* BEGIN *
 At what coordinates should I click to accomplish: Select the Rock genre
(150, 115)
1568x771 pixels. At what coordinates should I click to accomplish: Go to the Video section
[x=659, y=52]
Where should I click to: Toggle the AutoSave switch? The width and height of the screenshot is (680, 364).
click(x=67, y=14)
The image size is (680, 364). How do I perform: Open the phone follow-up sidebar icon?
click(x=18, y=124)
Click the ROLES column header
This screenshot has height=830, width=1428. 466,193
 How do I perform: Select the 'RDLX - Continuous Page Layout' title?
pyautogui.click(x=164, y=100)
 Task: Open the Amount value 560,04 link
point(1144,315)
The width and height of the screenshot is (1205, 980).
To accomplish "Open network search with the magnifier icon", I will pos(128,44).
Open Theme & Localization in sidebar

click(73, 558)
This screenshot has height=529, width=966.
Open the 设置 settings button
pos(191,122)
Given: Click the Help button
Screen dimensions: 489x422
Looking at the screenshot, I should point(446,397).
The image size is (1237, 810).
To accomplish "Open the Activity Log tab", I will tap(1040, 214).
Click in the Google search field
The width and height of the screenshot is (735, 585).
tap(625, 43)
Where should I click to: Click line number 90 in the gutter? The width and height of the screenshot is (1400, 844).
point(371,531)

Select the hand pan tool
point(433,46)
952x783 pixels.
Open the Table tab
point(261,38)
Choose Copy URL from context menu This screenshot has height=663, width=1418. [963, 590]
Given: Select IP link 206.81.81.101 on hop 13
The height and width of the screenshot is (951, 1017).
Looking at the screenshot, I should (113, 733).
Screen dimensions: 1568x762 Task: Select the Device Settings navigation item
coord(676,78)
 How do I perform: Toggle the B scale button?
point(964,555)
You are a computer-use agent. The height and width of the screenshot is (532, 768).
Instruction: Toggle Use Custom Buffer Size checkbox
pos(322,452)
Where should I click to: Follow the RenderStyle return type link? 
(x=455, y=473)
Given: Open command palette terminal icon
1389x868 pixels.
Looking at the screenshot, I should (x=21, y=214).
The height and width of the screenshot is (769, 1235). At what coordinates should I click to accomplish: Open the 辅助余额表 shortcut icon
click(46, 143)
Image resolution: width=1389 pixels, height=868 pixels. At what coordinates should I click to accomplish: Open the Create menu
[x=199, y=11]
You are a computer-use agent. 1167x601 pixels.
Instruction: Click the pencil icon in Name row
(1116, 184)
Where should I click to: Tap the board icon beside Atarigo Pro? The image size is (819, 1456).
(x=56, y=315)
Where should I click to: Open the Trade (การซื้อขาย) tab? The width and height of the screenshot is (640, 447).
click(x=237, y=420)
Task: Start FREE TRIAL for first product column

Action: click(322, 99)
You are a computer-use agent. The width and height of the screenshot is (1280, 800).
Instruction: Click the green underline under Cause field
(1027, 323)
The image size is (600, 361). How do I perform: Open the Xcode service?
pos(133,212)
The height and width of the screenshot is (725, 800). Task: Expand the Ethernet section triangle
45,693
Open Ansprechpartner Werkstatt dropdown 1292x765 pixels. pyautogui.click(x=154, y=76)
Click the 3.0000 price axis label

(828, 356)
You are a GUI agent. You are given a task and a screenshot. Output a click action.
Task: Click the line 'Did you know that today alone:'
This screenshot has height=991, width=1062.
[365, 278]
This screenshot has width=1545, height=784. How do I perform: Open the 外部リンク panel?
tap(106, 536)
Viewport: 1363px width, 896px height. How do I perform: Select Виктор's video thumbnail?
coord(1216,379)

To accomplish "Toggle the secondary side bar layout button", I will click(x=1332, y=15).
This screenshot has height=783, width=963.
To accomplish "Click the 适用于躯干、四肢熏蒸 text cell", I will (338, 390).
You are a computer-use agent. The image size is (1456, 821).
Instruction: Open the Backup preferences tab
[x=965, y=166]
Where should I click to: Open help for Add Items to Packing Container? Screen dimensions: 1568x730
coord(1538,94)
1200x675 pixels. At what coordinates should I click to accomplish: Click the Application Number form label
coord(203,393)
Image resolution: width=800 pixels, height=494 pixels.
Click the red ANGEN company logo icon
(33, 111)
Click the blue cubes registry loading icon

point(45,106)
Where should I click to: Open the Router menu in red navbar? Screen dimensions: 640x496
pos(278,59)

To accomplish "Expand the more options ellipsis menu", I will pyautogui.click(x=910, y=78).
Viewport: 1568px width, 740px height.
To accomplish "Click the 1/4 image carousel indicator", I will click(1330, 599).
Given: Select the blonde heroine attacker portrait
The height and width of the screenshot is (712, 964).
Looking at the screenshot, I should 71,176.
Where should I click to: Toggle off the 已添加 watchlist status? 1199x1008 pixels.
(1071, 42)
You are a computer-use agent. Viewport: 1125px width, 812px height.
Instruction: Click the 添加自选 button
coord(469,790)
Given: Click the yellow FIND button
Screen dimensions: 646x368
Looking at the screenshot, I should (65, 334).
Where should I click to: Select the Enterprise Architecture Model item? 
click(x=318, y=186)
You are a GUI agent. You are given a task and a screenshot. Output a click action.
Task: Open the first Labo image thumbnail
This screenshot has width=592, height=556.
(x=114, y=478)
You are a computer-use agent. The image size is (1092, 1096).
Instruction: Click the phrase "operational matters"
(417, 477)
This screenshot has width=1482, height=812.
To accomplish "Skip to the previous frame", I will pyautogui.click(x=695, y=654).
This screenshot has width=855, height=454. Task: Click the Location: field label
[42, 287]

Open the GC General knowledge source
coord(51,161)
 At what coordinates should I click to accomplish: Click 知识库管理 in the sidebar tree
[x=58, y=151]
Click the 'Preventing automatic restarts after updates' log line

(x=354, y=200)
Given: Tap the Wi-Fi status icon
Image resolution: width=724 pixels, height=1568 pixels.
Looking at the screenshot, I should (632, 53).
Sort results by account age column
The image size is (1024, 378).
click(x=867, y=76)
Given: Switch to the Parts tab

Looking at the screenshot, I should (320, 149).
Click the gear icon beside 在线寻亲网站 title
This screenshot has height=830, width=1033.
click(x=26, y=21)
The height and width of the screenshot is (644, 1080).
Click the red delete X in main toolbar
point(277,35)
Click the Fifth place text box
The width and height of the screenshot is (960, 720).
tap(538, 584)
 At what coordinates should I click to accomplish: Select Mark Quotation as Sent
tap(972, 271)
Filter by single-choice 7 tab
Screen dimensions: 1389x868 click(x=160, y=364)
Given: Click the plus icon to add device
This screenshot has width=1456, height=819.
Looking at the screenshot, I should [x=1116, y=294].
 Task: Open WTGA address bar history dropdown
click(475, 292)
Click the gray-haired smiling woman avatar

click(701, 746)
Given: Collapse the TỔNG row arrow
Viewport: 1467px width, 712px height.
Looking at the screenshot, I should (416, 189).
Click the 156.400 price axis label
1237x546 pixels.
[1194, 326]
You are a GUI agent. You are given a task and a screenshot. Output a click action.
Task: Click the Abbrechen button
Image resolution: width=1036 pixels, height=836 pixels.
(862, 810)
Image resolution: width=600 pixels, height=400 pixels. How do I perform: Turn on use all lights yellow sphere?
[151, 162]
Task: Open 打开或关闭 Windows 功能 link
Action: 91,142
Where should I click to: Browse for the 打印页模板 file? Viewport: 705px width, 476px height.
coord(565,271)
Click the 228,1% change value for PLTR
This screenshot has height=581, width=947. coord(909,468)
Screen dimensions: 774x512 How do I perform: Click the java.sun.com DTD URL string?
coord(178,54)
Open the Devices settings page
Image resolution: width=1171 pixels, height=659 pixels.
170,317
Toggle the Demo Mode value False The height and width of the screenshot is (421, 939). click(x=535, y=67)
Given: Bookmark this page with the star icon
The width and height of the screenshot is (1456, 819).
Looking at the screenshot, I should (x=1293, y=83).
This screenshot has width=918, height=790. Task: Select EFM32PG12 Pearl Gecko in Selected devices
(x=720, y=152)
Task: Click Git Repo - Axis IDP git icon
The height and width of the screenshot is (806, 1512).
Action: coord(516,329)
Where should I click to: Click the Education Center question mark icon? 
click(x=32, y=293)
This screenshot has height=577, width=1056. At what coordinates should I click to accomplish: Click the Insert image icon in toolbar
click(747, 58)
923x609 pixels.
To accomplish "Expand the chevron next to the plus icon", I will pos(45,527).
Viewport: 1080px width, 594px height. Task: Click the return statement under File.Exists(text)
* END *
INSTRUCTIONS TO FOLLOW. List each line of the data above that contains the string "field".

SOLUTION.
Click in the Google search field
Instruction: Click the green underline under Cause field
This screenshot has width=855, height=454. Task: Click the Location: field label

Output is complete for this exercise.